Gustav Meier sits on a bench on the campus of the Peabody Institute flipping through his new book, The Score, the Orchestra, and the Conductor. The director of the graduate conducting program at Peabody grabbed this particular copy from a student shepherding stacks of the book to a signing due to start at any moment. Meier still can’t quite believe the text is complete and in his hand. He has spent decades training aspiring conductors in the subtle art of the baton, and it took years to put those teachings into print. “This book is 50 years in the making,” he says.
At 80, Meier is a man who has led symphonies around the world and inspired a generation of musicians through his teaching. Before coming to Peabody in 1997, he taught at the Yale School of Music, the Eastman School of Music, and the University of Michigan at Ann Arbor. He also directed the Conductors Seminar at Tanglewood for 16 years. His students, like Marin Alsop of the Baltimore Symphony Orchestra, have gone on to lead the world’s greatest orchestras. Yet Meier is nothing like the stereotype of the egomaniacal maestro. Clad in dark jeans and a stylish Oxford shirt, he commands presence without demanding attention. Meier is affable yet measured, verbose but not bombastic. He is a passionate teacher and leader with a deep reverence for music and a respect for the musicians who perform it. The title of his book says it all: the conductor is listed last, in service to the other elements.
“He is so very Swiss,” says Marin Alsop, referring to Meier’s childhood in Switzerland. Alsop considers Meier a mentor, and over the years the two have gone from a teacher-student relationship to professional collaborators, including a program that brings talented Peabody students to the BSO. “I would say his style is understated. He is very attentive, but he’s not a lunatic jumping in your face. He’s not prone to huge outbursts.”
A considered demeanor is very much a part of the Meier pedagogy. It is paramount, he says, to earning the trust of both the musicians and the audience. “As a conductor, you are an ambassador to the music. You have to learn the right mannerisms, show humility, talk to the audience,” he says.

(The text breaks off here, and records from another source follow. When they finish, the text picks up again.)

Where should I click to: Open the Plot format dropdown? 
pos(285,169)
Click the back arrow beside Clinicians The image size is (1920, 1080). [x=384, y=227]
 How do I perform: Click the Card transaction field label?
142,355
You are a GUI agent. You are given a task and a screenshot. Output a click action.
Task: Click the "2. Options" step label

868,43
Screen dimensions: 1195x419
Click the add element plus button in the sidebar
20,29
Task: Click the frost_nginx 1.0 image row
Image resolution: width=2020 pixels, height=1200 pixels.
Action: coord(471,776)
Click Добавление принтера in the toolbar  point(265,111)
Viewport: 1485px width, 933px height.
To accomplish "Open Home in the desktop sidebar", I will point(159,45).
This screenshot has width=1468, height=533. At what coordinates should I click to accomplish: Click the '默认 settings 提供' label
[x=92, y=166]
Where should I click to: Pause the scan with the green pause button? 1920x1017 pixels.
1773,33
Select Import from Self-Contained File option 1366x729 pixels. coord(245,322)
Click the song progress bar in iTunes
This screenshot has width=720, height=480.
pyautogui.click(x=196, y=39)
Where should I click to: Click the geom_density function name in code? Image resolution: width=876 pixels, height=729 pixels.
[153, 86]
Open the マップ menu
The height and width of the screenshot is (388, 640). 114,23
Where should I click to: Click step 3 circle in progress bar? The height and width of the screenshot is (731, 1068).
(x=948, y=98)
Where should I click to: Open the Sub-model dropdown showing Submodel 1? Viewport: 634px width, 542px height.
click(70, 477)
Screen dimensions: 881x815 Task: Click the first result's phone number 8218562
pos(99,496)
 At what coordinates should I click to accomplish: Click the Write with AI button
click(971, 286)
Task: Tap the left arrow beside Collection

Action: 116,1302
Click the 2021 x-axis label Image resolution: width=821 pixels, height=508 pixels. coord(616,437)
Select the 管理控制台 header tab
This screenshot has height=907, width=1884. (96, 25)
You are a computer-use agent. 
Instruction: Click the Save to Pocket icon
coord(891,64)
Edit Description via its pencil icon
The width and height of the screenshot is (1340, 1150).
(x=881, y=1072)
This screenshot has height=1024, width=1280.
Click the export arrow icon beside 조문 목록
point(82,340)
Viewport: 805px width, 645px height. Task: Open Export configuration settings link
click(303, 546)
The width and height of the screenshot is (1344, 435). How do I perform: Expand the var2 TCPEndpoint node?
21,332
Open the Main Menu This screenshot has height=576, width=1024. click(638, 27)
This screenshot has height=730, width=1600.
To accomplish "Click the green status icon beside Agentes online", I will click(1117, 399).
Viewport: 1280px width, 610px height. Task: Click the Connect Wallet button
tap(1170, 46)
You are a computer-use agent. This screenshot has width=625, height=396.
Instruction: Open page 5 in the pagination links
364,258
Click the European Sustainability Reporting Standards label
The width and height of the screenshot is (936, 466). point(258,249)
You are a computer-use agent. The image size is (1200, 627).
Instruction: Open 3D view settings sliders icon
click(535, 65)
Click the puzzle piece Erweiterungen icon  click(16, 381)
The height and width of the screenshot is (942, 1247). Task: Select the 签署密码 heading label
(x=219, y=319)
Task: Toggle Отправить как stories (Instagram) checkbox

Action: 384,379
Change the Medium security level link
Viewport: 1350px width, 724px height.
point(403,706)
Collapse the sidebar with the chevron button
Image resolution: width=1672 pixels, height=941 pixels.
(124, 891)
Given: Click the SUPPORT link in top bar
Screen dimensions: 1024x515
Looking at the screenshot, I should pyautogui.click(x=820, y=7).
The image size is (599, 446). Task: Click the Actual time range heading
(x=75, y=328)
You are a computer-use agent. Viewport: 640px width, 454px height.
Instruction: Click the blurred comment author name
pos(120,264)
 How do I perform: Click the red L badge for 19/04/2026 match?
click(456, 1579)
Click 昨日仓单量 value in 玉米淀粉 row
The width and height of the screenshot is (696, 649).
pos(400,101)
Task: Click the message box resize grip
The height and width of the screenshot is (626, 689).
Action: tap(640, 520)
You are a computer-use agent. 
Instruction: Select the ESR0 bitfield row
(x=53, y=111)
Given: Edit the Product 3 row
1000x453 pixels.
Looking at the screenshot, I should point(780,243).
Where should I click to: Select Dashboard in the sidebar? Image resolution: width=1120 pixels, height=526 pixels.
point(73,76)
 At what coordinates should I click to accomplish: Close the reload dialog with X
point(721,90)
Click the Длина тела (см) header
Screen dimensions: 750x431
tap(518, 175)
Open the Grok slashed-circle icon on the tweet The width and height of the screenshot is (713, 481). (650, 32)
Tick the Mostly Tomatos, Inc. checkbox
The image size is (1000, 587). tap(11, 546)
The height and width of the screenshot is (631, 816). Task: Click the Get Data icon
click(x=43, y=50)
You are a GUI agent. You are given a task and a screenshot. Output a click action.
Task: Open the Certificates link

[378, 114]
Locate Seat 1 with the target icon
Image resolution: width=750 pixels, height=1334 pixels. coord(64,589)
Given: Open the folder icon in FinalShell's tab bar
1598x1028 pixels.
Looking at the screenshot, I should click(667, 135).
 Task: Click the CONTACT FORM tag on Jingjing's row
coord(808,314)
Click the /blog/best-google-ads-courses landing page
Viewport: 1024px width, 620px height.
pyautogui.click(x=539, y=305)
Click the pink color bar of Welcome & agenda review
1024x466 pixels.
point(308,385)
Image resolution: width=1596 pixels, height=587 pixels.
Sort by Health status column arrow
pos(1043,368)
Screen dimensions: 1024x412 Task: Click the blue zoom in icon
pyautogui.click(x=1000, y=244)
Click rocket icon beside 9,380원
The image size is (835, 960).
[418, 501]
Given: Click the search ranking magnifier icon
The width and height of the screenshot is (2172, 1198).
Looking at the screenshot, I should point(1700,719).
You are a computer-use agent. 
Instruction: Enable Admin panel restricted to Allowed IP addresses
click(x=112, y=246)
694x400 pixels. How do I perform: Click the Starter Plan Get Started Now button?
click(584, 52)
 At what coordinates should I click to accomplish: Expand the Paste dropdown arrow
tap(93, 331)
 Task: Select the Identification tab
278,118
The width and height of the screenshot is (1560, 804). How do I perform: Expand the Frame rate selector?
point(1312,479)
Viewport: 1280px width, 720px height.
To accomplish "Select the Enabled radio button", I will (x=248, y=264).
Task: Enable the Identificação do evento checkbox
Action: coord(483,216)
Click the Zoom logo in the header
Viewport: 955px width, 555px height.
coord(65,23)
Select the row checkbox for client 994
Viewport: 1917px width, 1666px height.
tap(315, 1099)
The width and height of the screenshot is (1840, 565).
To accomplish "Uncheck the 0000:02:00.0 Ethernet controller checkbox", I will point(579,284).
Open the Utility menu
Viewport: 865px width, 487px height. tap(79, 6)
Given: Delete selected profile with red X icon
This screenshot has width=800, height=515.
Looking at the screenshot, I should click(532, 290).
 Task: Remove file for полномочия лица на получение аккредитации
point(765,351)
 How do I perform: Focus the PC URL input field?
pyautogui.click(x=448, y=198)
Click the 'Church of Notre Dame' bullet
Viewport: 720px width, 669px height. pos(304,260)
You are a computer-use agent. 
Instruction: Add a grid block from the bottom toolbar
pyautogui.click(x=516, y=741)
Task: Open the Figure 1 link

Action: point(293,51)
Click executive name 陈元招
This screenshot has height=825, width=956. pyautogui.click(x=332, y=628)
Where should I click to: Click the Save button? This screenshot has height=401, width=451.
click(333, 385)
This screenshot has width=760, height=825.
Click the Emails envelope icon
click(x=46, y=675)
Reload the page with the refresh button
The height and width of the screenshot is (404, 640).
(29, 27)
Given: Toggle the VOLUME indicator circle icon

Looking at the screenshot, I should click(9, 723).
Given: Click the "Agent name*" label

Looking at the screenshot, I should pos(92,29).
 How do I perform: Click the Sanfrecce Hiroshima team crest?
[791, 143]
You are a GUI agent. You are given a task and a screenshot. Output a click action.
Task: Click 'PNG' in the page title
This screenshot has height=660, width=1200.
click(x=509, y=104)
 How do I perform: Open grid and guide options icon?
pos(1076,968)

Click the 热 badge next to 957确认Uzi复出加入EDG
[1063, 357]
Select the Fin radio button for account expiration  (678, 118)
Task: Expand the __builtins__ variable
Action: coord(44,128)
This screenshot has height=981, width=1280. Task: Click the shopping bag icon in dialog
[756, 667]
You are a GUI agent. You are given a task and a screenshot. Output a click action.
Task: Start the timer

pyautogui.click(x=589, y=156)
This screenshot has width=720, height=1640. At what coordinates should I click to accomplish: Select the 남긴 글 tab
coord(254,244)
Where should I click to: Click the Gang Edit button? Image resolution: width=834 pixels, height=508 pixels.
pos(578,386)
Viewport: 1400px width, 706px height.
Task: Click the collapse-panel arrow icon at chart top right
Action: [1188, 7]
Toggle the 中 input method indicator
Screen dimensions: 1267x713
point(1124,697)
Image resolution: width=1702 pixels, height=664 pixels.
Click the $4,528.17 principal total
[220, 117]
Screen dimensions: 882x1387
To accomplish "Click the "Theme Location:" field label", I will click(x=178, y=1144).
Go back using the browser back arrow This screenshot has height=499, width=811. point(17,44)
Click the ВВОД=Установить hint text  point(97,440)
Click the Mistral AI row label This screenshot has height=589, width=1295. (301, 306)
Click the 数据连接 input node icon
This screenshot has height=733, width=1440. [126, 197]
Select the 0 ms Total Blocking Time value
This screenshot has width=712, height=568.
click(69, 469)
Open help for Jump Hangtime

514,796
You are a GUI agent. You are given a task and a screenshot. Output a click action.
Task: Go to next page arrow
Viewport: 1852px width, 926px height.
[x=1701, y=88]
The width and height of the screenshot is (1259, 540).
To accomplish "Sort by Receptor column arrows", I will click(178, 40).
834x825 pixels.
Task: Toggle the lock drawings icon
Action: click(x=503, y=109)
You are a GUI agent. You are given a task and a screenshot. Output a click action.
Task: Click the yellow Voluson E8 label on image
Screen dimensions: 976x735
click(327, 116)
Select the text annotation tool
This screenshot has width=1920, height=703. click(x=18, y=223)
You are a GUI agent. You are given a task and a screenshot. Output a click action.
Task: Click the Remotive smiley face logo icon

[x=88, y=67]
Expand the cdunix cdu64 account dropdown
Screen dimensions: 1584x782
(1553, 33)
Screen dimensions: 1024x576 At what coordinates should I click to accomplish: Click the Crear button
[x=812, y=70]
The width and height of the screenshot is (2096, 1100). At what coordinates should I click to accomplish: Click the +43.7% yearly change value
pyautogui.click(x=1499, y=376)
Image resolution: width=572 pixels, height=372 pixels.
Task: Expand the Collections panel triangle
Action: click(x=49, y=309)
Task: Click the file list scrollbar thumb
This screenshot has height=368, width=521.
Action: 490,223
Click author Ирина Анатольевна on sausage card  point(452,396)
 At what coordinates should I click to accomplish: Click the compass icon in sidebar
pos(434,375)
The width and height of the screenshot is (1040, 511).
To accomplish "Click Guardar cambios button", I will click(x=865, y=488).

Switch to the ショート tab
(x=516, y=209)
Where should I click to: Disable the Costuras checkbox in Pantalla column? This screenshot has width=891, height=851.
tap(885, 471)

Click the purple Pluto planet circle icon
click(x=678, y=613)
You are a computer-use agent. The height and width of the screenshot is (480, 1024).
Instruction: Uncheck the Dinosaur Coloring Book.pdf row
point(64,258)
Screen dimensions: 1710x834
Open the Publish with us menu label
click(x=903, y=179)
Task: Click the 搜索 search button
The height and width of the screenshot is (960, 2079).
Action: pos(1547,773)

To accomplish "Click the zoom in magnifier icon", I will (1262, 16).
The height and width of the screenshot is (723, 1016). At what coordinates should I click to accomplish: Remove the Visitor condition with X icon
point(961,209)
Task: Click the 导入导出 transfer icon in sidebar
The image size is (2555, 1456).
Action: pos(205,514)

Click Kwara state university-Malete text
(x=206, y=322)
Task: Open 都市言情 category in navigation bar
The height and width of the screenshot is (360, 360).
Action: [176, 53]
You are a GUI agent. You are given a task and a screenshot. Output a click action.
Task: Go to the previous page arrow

Meier goes into great detail in his book about how to approach a score, breaking down the elements of the composition through a unique marking system that he illustrates through examples. The 512-page volume has 200 line illustrations and 500 music examples as well as a cross-indexed glossary of orchestral instruments in four languages. He addresses everything from tempo to choosing the right soprano.
Meier may counsel on methodology, but his students say that he does not foist a set of dictates. “He fosters individuality,” says Bobby McFerrin, the Grammy-winning musician known for his 1980s hit “Don’t Worry Be Happy.” McFerrin first met Gusty, as he calls him, in 1989 at a party honoring Leonard Bernstein’s 70th birthday. McFerrin was preparing to conduct his first concert and signed up for seminars with Meier at Tanglewood. He remembers watching Meier stand in front of an orchestra. “It was amazing what he could do with a simple flick of the wrist. Every move was full of meaning, nothing was superfluous.”
Over the years, McFerrin would fly to Ann Arbor for private lessons at Meier’s home. He says Meier’s greatest gifts as a teacher are his insight and generosity. “He understands the fact that a conductor’s language is so personal, and he allows his students to do things and to experiment as long as it works. That takes incredible insight into the personality of each individual,” McFerrin says.
Meier still lives in Ann Arbor with his wife, Emy, and he commutes to Peabody every week. He admits the flying takes more of a toll than it used to. Inside Peabody’s Arthur Friedheim Library, students and faculty have gathered to celebrate the book’s release and to get the great maestro to sign their copies. The group surprises Meier with a cake in honor of his 80th birthday, which was this past August, and he looks slightly abashed at the attention. He cuts into the buttercream and doles out slices to the crowd. “What about you, Gustav?” someone asks. “No, no, you first, you first,” he says, as he passes the plates.